Quote the stretch of the loan contracts page from "Loan Collateral" through "demand immediate repayment." word for word.

■ **SELECTED PASSAGE**:
-----

Loan Contracts
Clearly Defined Terms That Protect Lenders & Borrowers.
The Key Aspects of All Volo Loan Contracts:
Names & Addresses
The identities of the two individual parties to the loan. I.e. the borrower and the lender.
Loan Amount
The total principle amount of money being loaned by the lender to the borrower.
Rate of Interest
The portion of the loan charged as interest to the borrower expressed as an annual percentage rate.
Repayment Terms
How the borrower will pay back the lender, including the amount and frequency of payments, and the length of the loan term.
Loan Collateral
Funds provided by the borrower as security on the loan should they default on their obligations to the lender.
Default Provisions
Consequences of defaulting on the loan obligations, including the lender’s right to accelerate the loan and demand immediate repayment.
Digital Signatures
Evidence of the authenticity and integrity of both the lender’s and borrower’s agreement to all the terms of the contract.
Date & Location
The date and place at which the contract between the lender & borrower is signed and becomes effective.
Volo Technologies Loan Agreement Template
Last Revised: August 2022
This Loan Agreement (the Agreement) is made on START DATE (the start date), between BORROWER NAME (the “Borrower”), at the address of BORROWER ADDRESS, and LENDER NAME (the “Lender”), at the address of LENDER ADDRESS. Throughout this Agreement the Borrower and Lender may be referred to jointly as the “parties” or individually as a “party”.
1. Loan Amount & Interest
The Lender agrees to lend the Borrower a principal amount of $ PRINCIPAL United States Dollars, (hereinafter referred to as “the Principal”), in accordance with and subject to the terms and provisions of the Agreement. The Borrower agrees to repay the Lender the Principal plus an annual interest rate of INTEREST RATE % calculated on a monthly basis, to be repaid in full on or before MONTHS calendar month(s) from the start date hereinafter referred to as the “Due Date”.

-----

■ **AVAILABLE DATA**:
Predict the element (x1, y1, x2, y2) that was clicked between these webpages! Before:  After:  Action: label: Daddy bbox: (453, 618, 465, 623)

-----

■ **RESULT FOR THIS EXERCISE**:
Loan Collateral
Funds provided by the borrower as security on the loan should they default on their obligations to the lender.
Default Provisions
Consequences of defaulting on the loan obligations, including the lender’s right to accelerate the loan and demand immediate repayment.